Амори снова отвернулся к закату за окном.
— Завтра, сразу после похорон, я уезжаю в Дижон. И заберу джип. Ты останешься без средства передвижения.
— Заведу велосипед.
Он раздраженно вздохнул:
— Подумай еще раз, черт тебя возьми!
— Я уже все обдумала, — ответила Купер. Она закрыла собранный чемодан и решительно защелкнула замочки.
* * *
Конечно, все оказалось не так просто. Два часа она горько прорыдала на набережной Сены, вцепившись в свой чемодан, омываемая равнодушными волнами гуляющей публики. Последние полтора года Амори был центром ее существования, ее товарищем, ее путеводной звездой. Стоило на минуту вообразить жизнь без него, как ее затапливала скорбь, в тот момент казавшаяся бесконечной. Она не представляла, как ей прожить следующий час, не говоря уж про остаток жизни.
Окутанная темнотой, дрожащая от сырости, которая поднималась от чернильной воды, она впервые чувствовала себя настолько одинокой и брошенной, что несколько раз была готова встать и оттащить чемодан обратно на улицу Риволи.

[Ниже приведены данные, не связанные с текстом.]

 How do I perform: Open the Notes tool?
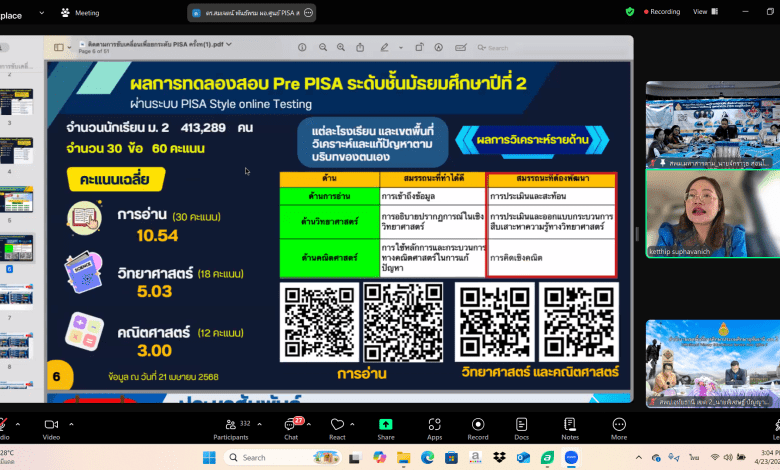point(570,426)
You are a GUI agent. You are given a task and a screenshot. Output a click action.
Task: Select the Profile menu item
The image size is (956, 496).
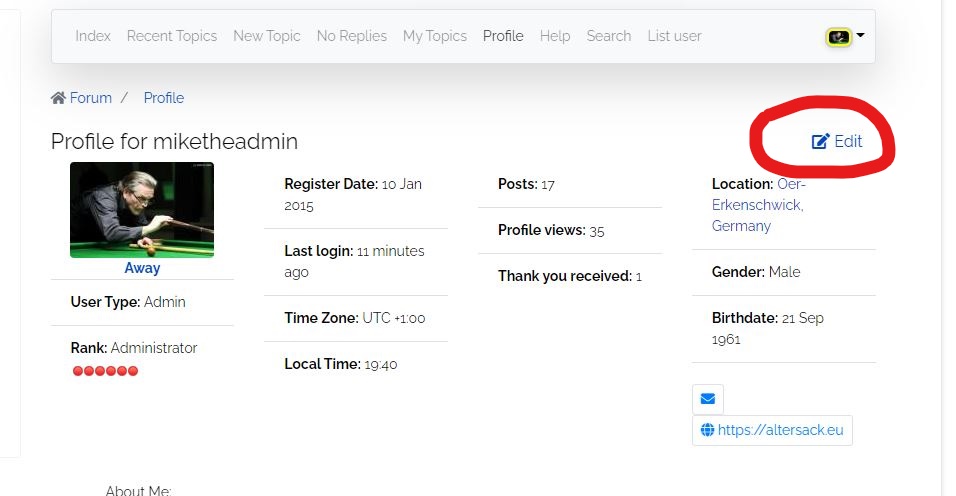[x=503, y=36]
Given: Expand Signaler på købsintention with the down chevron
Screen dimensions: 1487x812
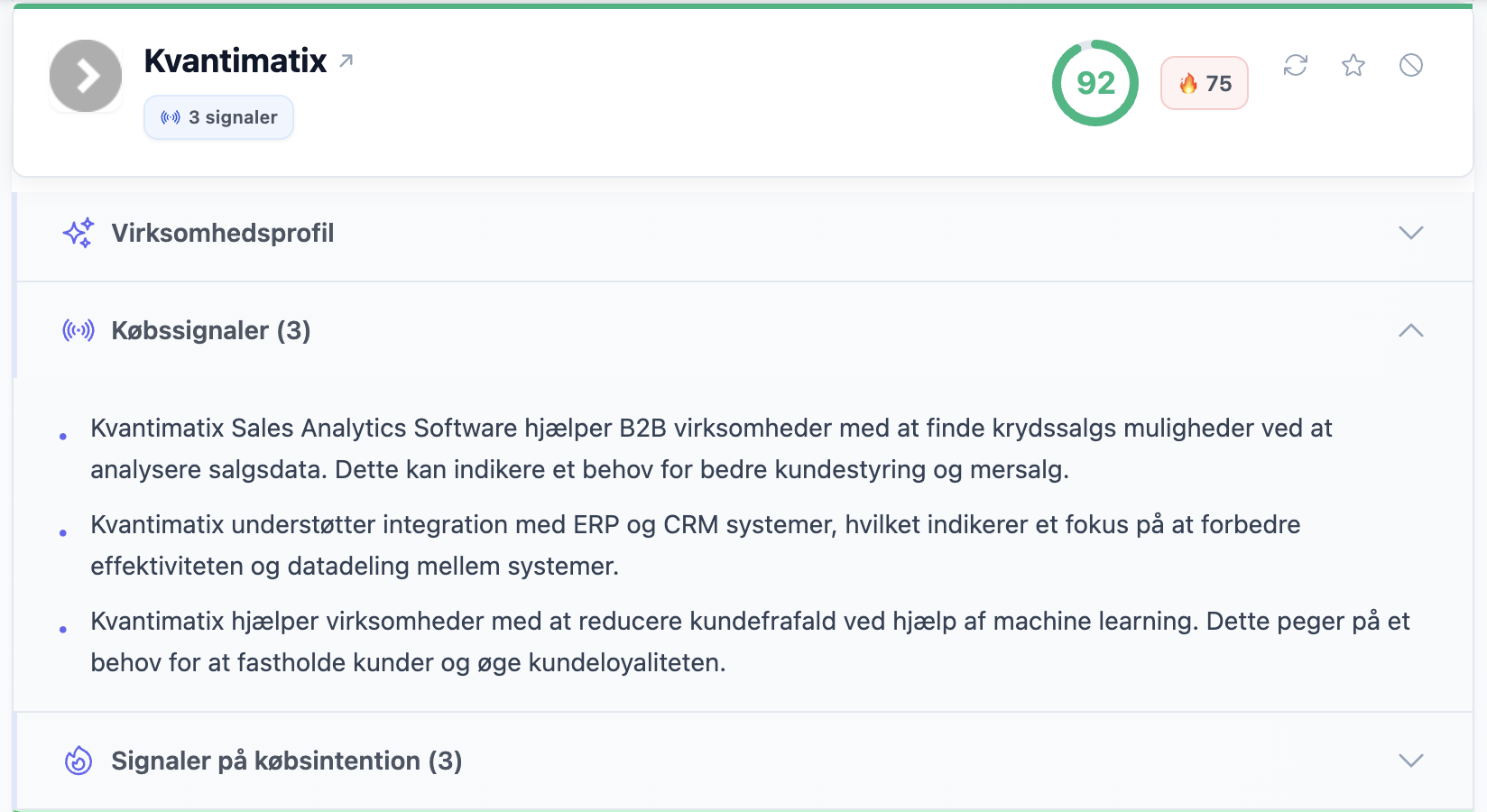Looking at the screenshot, I should (x=1410, y=761).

Около девяти часов, окончательно одеревенев от холода, Купер поднялась со скамейки и устало побрела по адресу на улице Рояль, который дал ей Кристиан Диор. Широкая и величественная, улица начиналась у площади Согласия и другим концом упиралась в церковь Магдалины. По пути Купер наткнулась на мальчишек, продававших омелу, и за несколько франков купила венок, усыпанный жемчужными ягодами. Квартира Диора располагалась в большом здании, в темной парадной гуляли сквозняки. Купер забралась на четвертый этаж, таща за собой чемодан со всеми пожитками, отыскала нужную дверь и постучала. Диор впустил ее и забрал пальто и вещи.
После мрачного осеннего холода комнаты Диора с их мягким освещением предстали тихим убежищем, полным элегантности. Он куда-то исчез с ее пальто и чемоданом, а она тем временем осматривалась. На стенах висели старинные литографии и несколько необычных современных картин, тут и там стояли статуэтки и фарфоровые фигурки. Роскошные обои, красные с золотым тиснением, и шторы на окне — как и следовало ожидать, изящного шитья. Обеденный стол был накрыт на двоих. Маленькая эмалированная плита источала жар, но в самой квартире, как и повсюду в Париже, царил ледяной холод. И все равно, Купер была готова разрыдаться, разомлев от уютной обстановки и тепла.
Диор вернулся, довольно потирая руки:
— Ну что ж, аперитив? Есть «Дюбонне» и «Нуали прат».